**Supplied material**
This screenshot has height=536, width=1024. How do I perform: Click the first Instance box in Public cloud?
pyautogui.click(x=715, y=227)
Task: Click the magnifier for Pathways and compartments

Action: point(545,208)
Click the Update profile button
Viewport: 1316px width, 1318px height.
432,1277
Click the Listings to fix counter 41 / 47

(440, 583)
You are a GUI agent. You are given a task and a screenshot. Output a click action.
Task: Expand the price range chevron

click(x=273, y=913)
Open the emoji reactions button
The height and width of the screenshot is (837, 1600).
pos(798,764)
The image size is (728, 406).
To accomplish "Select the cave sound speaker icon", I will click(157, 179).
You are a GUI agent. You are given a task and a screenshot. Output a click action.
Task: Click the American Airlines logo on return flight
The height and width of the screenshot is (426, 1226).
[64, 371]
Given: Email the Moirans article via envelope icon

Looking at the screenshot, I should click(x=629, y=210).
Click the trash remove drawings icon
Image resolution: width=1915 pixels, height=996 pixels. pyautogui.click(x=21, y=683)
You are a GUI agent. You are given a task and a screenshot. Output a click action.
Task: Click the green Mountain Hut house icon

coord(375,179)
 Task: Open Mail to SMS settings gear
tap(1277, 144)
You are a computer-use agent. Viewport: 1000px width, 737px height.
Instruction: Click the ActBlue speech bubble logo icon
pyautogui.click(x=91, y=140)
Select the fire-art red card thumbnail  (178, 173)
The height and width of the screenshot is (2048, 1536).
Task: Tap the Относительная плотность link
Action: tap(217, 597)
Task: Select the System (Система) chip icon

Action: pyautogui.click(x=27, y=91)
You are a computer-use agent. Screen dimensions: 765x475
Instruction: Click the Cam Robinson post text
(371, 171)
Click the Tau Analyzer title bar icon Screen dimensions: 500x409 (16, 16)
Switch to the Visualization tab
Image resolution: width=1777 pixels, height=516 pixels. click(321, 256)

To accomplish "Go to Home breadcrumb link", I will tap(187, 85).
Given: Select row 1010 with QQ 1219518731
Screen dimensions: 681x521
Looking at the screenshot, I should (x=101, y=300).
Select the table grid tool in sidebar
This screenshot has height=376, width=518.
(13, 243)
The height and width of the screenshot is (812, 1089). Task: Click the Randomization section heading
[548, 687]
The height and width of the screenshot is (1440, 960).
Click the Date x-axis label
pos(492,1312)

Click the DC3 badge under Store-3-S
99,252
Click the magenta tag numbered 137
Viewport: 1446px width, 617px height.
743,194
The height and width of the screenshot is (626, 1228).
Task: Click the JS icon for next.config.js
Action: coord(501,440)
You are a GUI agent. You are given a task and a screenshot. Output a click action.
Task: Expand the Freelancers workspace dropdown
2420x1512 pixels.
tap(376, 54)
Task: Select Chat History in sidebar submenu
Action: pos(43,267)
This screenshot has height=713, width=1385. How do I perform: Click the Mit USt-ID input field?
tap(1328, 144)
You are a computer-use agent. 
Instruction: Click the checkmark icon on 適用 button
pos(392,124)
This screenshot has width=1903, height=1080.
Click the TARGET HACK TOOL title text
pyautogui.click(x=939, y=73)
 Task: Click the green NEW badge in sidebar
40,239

**Problem statement**
Search the records for the word "computer", then list every line that has it.

**Your response**
You are a computer-use agent. Viewport: 1000px width, 737px height.
You are a computer-use agent. Screen dimensions: 765x475
You are a computer-use agent. 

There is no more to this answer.